Além do combate, The Beast mais uma vez tem o parkour como uma mecânica chave. Pular edifícios ainda é tão divertido aqui quanto no primeiro jogo, mas você nem sempre pode contar com uma estrutura para pular. Afinal, o cenário de Castor Woods deste jogo tem áreas mais abertas, sendo necessário correr pelos campos ou dirigir um veículo caso você se depare com um.

Resumo de Dying Light: The Beast

Três anos após o lançamento de Dying Light 2 Stay Human, a Techland lançou Dying Light: The Beast, que começou como uma expansão DLC, mas evoluiu para um projeto independente. O novo jogo promete capturar a essência do primeiro título da série, trazendo de volta o protagonista Kyle Crane. Enquanto Dying Light 2 recebeu críticas mistas, especialmente em relação à sua jogabilidade noturna, The Beast busca oferecer uma experiência mais emocionante e desafiadora.

Enredo e Protagonista

Em The Beast, Kyle Crane sofre uma transformação após os eventos de The Following, onde ele é capturado e submetido a experimentos que o tornam um híbrido de humano e zumbi. Essa nova condição permite que ele acesse o "Modo Besta", um recurso que amplifica seus ataques corpo a corpo e aumenta sua resistência durante o combate.

Modo Besta e Combate

O "Modo Besta" é uma mecânica central que se ativa quando o medidor de Kyle se enche, podendo ser preenchido ao sofrer dano ou desviar de ataques.
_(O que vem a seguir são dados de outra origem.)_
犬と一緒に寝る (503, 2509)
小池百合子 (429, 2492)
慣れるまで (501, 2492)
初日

Esta funcionalidade, embora não inovadora para jogos de ação, é uma adição interessante que oferece uma saída estratégica em combates desafiadores. A dificuldade das noites em The Beast é uma característica marcante, especialmente devido aos Voláteis, que tornam a exploração noturna uma experiência tensa e cheia de adrenalina.

Jogabilidade e Mecânicas

O jogo combina exploração durante o dia e combates intensos, exigindo que os jogadores estejam sempre preparados. Embora haja uma variedade de armas de fogo, o foco recai sobre o uso de armas brancas, que são satisfatórias em termos de design sonoro e visual. O combate é dinâmico, e o sistema de parkour, uma marca registrada da série, continua a ser um elemento divertido e vital para a navegação pelo mundo aberto.

Cenário e Exploração

O cenário de Castor Woods apresenta uma mistura de áreas urbanas e abertas, permitindo tanto a exploração vertical quanto horizontal. Embora a ambientação seja bem projetada, o mundo aberto é descrito como padrão, com missões secundárias que, embora ofereçam mais combate e exploração, não são particularmente memoráveis.

Avaliação Final

Apesar de algumas críticas em relação à narrativa e à profundidade do mundo, Dying Light: The Beast é visto como uma adição valiosa à série. Com jogabilidade envolvente, combate emocionante e desafios noturnos, o jogo se destaca, recebendo a nota 8/10. Os elementos positivos superam as fraquezas, garantindo que os fãs da franquia encontrem uma experiência divertida e emocionante.